Source passage:
---------------
Fed Chief warns of “big losses”


 

Whilst US and European sharemarkets finished in the red last night (excl DJIA) it was more notable for the NASDAQ coming within a fraction of recapturing it’s all time high in mid February (before it went on to fall 30% to late March).  The speed with which the sharemarket in general has bounced back is already one for the record books.  We discussed yesterday the role the Fed has played in this extraordinary bounce and the chart below says it all.

Fed Balance Sheet

Whether it is Pavlovian as discussed yesterday or fundamentally causal, there seems little doubt that the Fed’s monetary stimulus is driving this nonsensical rally.  Indeed when BMO, who manage $60b, asked their clients what is driving this bounce:

1. What is driving the swift recovery of equities?
---------------
Input data:
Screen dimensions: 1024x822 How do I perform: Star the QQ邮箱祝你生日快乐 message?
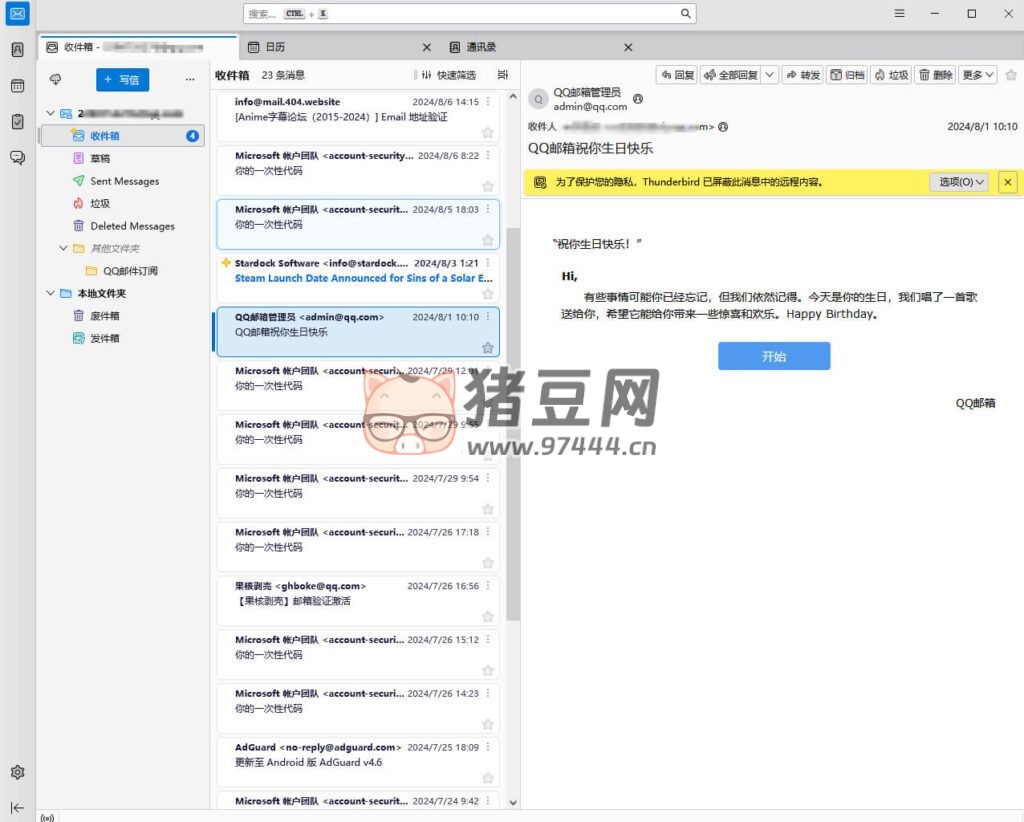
---------------
Task requirements:
**a.** Check each statement against the market commentary and answer yes or no, quoting the words from the commentary that settle it. (i) US and European sharemarkets finished lower last night, except for the DJIA. (ii) The NASDAQ set a new all-time high last night. (iii) The writer doubts that the Fed is behind the rally.
**b.** Pick up the market commentary where it stops and keep writing it.

Results of the tasks:
**a.**
(i) Yes: "US and European sharemarkets finished in the red last night (excl DJIA)".
(ii) No: "coming within a fraction of recapturing".
(iii) No: "there seems little doubt that the Fed’s monetary stimulus is driving this nonsensical rally".

**b.**
a) Fed – 73%

b) Earnings Optimism – 0%

c) Labor market recovery – 6%

d) Further fiscal stimulus – 5%

e) Progress in treating/preventing Covid-19 – 6%

f) Other (please specify) – Reopening Optimism/ All of the Above/ Underinvestment

 

GMO’s Jeremy Grantham was quoted yesterday after they slashed their exposure to equities.  From Bloomberg:

““We have never lived in a period where the future was so uncertain,” Grantham, 81, wrote. “The key here is uncertainty, which in some ways seems the highest in my experience.”

The coronavirus pandemic has taken a toll on the economy that isn’t being reflected in stock prices, he said.

The legendary money manager, who co-founded Boston-based GMO and is its long-term investment strategist, said that the price-to-earnings ratio for stocks is now in the top 10% historically, while the U.S. economy is in the worst 10%, or perhaps the worst 1%.

“This is apparently one of the most impressive mismatches in history,” he wrote.”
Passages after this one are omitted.